• _Your task_: Copy exactly. Begin at the line containing "The height and" and stop at the last line of the entries, omitting any pictures.
+---+
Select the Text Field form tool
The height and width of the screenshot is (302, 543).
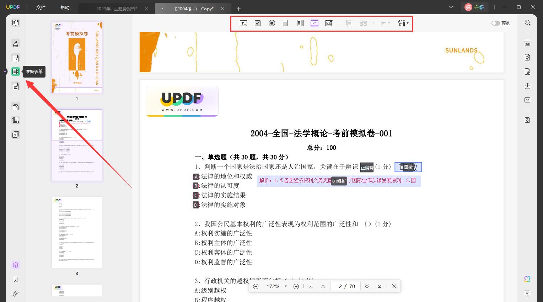[x=243, y=23]
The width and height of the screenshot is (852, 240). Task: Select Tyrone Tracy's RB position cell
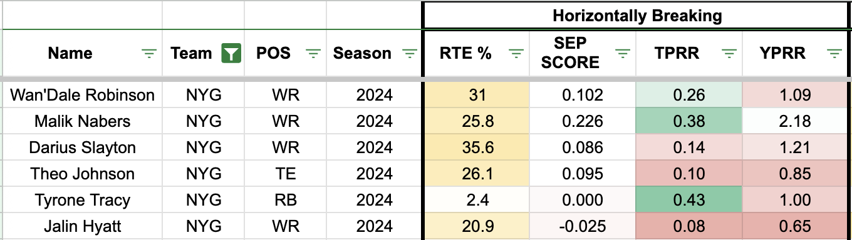click(285, 200)
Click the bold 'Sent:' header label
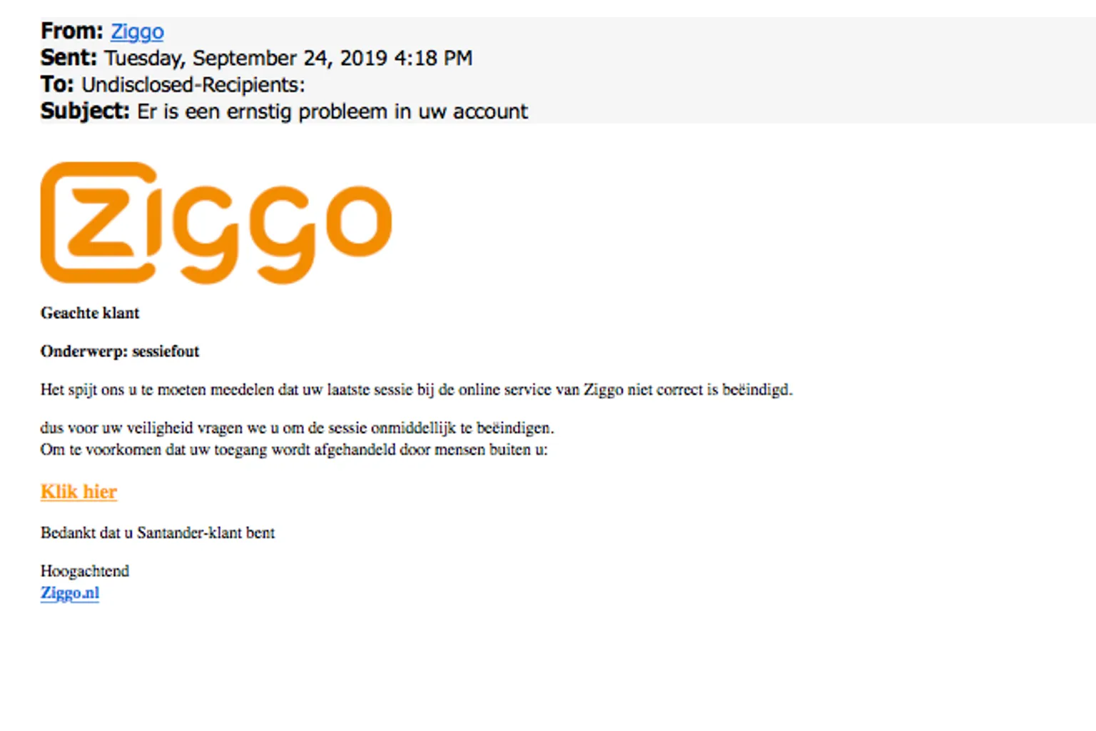Screen dimensions: 1096x731 click(x=69, y=58)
+---+
• _Answer to this exercise_:
The height and width of the screenshot is (302, 543).
[x=243, y=23]
The width and height of the screenshot is (852, 240). Task: Select Tyrone Tracy's RB position cell
click(285, 200)
Click the bold 'Sent:' header label
Screen dimensions: 1096x731 click(x=69, y=58)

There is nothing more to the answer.